Friday, May 17, 2013

If You Can Make It Here...

I don't like to lose.

Today I read about the film Frances Ha, which tells the story of a 27-year-old woman who moved to  New York City to become a dancer, and is beginning to experience the hard reality that she's just not going to be one of New York's chosen ones.

It looks comically depressing, and also more relateable than any New Yorker would like to admit:


Sometimes, New York can be the perfect metaphor for life: you constantly have to adjust your expectations. The last graph of the review I read sums it up well:
It gets the spirit of New York exactly right: the constant striving, the reality that you'll forever be surrounded by people who seem more accomplished than you and the deep satisfaction that comes with making it here, even if you have to reconstitute your definition of "making it." 
Which got me thinking about my own definition of "making it." I have forever felt like "making it" in New York was just being able to afford to rent an apartment here, probably largely because in that sense, I had "made it." There was a brief period in 2012 and the beginning of 2013 when I felt like maybe I was destined for something more, but that's since crawled back into the hole into my brain from whence it came. And so I'm back to the small victory of simply being able to afford an apartment here. (Never mind that the place I've lived in for the last six years is rent stabilized, which kind of feels like cheating.)

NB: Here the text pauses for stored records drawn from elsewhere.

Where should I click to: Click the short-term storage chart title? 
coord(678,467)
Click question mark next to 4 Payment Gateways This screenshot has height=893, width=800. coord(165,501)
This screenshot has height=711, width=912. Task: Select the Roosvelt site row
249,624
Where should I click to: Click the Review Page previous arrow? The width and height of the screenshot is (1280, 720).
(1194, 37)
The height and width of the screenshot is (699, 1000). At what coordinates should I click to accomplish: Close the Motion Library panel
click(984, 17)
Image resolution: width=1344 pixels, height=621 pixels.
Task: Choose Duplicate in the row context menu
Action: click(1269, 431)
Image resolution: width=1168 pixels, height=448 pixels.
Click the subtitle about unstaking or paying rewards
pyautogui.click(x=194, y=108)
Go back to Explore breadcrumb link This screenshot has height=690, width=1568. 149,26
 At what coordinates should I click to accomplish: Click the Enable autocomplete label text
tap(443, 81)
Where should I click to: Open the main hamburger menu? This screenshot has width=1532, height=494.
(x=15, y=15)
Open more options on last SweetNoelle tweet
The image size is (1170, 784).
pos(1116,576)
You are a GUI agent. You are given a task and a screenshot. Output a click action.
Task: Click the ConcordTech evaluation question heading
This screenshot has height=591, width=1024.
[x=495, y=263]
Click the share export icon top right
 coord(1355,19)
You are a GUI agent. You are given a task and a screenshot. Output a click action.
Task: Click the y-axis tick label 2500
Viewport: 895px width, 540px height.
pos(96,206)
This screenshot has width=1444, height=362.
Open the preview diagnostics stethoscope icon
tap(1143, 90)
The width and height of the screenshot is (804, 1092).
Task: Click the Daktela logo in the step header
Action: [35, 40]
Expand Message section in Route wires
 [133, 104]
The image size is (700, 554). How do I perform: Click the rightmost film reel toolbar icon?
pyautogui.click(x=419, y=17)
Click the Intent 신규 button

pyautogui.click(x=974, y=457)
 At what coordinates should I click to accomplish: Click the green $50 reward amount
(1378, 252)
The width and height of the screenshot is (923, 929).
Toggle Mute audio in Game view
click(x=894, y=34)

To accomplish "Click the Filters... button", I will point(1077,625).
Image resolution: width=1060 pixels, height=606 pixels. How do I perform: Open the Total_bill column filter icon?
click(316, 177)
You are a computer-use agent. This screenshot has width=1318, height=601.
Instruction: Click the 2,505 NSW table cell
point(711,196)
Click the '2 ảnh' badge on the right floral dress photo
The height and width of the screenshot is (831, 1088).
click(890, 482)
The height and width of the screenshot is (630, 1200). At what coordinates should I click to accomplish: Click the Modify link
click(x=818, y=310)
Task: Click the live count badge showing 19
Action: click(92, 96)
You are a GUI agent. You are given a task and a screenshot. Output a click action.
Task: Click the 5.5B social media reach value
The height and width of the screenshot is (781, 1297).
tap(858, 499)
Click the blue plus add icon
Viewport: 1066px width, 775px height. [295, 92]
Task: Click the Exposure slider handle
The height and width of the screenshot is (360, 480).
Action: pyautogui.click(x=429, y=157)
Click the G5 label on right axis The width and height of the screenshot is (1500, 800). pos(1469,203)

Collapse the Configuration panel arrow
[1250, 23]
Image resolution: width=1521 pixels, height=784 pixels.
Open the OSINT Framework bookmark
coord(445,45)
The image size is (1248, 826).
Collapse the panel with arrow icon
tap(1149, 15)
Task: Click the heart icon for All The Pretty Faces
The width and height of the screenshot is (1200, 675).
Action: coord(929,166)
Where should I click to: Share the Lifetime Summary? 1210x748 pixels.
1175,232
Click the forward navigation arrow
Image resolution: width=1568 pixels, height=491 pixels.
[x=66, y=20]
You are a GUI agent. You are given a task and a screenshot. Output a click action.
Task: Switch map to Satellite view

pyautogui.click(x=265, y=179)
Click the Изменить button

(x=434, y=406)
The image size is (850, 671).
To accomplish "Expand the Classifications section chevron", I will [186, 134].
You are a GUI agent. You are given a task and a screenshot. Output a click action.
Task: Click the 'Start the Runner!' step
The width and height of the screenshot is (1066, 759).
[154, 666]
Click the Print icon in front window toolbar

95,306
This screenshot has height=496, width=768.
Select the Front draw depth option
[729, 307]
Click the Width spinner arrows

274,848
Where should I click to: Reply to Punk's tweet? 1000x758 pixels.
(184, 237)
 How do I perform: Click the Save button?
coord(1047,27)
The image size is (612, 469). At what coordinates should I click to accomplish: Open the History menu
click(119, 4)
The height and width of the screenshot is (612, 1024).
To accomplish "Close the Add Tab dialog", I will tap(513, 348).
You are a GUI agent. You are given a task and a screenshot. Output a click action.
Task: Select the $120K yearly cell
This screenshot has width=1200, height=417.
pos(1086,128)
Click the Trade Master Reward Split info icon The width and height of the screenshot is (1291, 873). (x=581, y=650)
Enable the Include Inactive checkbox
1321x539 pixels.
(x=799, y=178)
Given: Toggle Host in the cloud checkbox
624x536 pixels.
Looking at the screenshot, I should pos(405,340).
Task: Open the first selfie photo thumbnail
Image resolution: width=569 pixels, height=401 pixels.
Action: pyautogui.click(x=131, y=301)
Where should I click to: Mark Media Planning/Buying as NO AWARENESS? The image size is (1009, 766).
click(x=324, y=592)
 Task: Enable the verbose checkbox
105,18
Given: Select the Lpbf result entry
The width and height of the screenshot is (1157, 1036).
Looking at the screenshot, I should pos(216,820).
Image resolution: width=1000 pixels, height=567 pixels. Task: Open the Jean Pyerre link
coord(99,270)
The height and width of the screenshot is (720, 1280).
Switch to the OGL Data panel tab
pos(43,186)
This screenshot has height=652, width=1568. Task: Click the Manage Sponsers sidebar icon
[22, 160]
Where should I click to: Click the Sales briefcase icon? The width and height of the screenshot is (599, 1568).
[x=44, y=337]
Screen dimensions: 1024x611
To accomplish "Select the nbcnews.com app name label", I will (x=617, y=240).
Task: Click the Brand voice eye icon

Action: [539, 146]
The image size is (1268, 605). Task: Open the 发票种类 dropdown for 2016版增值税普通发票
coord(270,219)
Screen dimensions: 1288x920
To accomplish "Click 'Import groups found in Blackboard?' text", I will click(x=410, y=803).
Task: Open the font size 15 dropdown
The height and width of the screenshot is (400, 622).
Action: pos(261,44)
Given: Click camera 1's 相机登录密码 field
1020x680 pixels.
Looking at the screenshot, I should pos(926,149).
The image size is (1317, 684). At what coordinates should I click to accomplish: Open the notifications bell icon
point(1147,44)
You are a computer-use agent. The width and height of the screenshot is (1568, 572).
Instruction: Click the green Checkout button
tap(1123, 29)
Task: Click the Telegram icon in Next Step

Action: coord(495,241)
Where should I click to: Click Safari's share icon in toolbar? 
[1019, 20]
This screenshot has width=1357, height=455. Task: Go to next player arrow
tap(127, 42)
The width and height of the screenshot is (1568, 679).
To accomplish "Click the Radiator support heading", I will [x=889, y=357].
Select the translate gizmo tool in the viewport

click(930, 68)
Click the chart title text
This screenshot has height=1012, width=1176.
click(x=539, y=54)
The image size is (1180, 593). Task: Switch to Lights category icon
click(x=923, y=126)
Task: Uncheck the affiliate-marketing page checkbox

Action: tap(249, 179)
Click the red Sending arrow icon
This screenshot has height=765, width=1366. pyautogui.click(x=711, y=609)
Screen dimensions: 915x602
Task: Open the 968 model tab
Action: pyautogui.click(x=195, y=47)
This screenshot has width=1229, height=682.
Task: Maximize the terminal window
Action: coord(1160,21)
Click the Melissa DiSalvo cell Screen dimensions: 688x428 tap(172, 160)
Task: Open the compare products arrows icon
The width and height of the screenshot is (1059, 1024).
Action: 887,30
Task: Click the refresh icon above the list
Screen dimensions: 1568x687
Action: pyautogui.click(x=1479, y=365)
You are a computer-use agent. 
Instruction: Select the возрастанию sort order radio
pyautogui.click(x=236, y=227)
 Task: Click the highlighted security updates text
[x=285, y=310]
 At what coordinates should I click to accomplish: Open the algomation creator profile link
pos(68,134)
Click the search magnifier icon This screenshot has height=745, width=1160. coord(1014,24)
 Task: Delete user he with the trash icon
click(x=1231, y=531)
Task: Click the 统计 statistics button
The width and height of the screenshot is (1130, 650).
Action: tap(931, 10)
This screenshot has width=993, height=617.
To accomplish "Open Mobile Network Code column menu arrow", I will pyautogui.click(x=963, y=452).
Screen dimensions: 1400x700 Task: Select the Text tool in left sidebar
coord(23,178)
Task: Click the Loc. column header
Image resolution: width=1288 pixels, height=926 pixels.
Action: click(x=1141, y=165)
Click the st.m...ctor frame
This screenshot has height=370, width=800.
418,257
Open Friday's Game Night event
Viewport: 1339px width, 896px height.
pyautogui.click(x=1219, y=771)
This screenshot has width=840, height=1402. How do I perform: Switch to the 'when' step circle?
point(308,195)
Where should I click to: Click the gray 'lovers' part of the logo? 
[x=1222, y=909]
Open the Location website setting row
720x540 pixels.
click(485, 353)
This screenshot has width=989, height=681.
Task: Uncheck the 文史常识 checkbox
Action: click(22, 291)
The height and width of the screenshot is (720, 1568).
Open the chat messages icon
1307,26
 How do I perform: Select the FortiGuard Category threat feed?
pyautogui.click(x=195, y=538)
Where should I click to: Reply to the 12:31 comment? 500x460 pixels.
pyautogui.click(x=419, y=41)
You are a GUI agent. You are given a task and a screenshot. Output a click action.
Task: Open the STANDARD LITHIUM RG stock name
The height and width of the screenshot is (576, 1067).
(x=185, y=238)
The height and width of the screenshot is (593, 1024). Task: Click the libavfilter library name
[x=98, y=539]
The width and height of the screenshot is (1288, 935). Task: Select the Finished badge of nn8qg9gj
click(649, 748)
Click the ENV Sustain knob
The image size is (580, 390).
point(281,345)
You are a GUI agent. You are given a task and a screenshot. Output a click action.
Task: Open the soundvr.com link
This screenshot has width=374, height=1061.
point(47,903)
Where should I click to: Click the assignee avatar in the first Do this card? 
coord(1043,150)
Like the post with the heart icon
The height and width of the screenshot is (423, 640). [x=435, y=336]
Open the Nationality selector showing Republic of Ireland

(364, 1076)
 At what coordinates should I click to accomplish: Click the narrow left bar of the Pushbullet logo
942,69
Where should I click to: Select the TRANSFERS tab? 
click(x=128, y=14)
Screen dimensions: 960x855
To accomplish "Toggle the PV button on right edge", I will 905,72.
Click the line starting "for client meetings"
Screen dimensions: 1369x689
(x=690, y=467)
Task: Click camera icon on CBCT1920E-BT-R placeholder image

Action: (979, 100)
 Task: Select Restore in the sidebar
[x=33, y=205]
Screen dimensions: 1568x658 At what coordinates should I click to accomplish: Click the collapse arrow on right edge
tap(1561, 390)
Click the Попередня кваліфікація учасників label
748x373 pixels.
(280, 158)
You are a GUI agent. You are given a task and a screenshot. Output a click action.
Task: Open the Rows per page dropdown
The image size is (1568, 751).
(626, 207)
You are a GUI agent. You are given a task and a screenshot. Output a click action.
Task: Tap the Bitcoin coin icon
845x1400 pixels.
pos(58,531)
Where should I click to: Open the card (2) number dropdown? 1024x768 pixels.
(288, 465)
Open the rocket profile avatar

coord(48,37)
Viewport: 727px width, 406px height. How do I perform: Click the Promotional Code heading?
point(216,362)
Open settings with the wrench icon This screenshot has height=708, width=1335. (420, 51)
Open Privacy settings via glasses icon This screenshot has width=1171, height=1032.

Now, I admit that I have my moments of New York loathing, lately more often than not, where I wonder what the hell I am doing in this city that is so expensive, so competitive and sometimes so soul-crushing. Still, I am resolute in the fact that New York will not beat me. I refuse to let it kick me out, which I've seen it do to people, whether because they can no longer afford to stay in it, or because they can't find a job. Not me. When it comes time to go -- and that time will come -- it will be on my own terms.

And honestly, I feel as though when I do leave, where ever I wind up, only then will I have truly made it. Because really, if you can make it here, you truly can make it anywhere, because New York is like the boot camp that gets you into the Marine Corp. of real life.